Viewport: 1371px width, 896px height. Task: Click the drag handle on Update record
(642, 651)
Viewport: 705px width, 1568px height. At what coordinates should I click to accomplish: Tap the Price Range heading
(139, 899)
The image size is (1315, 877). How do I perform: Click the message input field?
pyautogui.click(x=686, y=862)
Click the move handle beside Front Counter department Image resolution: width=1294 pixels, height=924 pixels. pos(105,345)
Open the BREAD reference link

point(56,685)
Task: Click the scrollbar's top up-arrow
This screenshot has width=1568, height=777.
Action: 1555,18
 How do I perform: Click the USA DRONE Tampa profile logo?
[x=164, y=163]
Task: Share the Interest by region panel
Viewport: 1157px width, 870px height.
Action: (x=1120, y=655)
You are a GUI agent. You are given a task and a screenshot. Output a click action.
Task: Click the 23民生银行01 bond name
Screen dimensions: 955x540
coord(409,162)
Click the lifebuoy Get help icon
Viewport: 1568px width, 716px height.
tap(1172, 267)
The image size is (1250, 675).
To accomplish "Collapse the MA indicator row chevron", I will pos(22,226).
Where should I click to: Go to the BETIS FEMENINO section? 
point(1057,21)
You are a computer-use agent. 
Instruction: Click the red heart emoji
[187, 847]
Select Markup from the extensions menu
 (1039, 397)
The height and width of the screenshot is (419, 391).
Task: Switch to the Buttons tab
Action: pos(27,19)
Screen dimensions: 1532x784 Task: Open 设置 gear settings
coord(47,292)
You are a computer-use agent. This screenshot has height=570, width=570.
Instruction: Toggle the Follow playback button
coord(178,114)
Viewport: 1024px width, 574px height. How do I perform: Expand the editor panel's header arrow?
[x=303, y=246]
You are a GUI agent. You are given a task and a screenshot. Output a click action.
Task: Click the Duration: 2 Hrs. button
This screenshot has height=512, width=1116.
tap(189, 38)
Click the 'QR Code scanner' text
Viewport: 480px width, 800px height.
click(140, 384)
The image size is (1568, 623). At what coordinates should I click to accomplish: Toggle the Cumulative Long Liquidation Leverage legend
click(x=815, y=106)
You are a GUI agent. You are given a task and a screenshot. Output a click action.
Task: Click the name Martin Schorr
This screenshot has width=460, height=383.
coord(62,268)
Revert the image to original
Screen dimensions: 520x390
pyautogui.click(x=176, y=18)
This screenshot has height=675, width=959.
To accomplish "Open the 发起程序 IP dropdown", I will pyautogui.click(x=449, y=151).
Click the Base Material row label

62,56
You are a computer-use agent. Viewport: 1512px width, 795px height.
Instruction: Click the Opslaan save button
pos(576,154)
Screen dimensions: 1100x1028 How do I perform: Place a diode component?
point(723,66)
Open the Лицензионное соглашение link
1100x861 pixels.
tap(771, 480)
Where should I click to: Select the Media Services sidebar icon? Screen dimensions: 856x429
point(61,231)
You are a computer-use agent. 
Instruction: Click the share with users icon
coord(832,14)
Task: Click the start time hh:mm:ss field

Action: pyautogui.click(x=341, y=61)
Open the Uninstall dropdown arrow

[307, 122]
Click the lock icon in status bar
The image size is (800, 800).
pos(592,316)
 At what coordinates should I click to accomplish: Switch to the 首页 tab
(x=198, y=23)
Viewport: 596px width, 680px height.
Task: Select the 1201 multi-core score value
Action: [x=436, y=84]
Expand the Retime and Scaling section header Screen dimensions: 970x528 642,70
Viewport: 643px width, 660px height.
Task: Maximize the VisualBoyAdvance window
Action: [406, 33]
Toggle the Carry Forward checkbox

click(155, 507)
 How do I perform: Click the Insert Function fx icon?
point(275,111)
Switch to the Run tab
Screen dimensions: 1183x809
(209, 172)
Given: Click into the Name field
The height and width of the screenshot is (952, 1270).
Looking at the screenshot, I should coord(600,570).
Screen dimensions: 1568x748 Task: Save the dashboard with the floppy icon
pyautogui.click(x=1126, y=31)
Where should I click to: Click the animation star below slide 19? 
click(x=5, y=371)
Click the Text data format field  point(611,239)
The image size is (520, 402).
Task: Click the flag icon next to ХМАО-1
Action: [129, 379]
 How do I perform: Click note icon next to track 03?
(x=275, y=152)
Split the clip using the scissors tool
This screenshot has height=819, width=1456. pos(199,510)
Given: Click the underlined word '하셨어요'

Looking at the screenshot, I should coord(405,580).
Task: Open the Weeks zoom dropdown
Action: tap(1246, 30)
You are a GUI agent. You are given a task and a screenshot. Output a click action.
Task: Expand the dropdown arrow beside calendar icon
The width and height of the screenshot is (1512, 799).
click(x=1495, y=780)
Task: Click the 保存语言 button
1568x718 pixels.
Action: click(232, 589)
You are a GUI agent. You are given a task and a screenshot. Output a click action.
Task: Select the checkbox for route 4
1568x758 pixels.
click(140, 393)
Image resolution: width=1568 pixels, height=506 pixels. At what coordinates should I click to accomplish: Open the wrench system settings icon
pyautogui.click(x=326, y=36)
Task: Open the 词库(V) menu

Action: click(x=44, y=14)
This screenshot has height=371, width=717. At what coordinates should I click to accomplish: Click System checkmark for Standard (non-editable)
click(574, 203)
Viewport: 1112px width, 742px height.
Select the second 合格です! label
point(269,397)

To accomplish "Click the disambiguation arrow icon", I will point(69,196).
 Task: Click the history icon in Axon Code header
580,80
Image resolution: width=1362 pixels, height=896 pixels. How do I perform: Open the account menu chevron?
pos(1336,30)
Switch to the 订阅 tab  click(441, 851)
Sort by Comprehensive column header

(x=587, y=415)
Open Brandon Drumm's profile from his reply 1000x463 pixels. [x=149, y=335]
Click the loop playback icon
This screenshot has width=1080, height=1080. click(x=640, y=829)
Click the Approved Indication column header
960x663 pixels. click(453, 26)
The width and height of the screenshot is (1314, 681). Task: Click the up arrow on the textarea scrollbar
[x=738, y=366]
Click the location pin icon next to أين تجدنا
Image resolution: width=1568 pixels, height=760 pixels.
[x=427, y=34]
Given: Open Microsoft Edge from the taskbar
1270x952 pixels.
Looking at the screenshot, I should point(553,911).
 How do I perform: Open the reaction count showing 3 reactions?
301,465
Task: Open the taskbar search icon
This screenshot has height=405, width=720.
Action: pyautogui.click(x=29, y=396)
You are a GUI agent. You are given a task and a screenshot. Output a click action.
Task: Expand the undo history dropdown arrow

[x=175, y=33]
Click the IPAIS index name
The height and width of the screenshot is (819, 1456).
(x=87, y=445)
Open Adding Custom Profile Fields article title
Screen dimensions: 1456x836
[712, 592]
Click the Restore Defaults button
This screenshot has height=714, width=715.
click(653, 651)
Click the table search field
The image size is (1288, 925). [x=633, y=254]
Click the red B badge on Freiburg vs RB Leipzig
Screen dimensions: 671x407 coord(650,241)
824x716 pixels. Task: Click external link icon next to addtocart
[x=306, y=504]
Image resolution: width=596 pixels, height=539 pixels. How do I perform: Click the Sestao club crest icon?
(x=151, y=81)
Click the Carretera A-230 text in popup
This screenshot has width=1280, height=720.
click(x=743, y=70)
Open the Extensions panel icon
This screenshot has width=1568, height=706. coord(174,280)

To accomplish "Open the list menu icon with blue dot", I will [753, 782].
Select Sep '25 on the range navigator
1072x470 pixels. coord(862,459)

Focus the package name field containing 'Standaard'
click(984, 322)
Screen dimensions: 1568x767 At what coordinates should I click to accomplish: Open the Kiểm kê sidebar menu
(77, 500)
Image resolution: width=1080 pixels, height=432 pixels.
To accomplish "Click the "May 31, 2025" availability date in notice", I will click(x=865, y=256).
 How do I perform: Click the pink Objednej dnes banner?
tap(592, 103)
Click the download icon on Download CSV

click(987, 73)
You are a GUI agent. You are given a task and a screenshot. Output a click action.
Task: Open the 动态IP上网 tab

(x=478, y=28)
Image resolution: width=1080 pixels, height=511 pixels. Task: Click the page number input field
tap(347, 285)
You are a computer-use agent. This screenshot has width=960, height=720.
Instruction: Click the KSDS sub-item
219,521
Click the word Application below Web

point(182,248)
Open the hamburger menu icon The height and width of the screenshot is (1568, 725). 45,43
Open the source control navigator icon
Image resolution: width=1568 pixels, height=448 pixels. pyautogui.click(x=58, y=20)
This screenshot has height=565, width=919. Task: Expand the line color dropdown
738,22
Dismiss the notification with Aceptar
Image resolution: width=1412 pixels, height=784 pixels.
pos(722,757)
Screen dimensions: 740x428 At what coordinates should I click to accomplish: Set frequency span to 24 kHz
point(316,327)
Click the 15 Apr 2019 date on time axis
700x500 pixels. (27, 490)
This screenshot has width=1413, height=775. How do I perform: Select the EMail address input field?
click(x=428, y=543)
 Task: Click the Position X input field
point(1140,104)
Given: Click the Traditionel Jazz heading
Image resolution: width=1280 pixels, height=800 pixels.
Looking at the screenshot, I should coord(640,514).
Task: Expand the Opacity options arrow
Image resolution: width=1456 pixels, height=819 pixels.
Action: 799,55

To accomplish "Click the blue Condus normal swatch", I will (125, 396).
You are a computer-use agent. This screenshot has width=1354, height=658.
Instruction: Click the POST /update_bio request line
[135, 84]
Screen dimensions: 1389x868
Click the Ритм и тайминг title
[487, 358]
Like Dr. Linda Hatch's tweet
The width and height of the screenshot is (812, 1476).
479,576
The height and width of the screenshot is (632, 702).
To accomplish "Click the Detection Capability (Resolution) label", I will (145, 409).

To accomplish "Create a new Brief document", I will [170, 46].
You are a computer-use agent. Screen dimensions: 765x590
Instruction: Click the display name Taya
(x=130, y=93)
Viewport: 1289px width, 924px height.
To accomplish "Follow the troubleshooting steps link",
______
EXERCISE DESCRIPTION: Rewrite the records from the line holding "Viewport: 1024px width, 574px" to the line holding "click(140, 384)", inclusive, as a numbered list with blank lines omitted.

REPLY TO THE TASK:
1. Viewport: 1024px width, 574px height. How do I perform: Expand the editor panel's header arrow?
2. [x=303, y=246]
3. You are a GUI agent. You are given a task and a screenshot. Output a click action.
4. Task: Click the Duration: 2 Hrs. button
5. This screenshot has height=512, width=1116.
6. tap(189, 38)
7. Click the 'QR Code scanner' text
8. Viewport: 480px width, 800px height.
9. click(140, 384)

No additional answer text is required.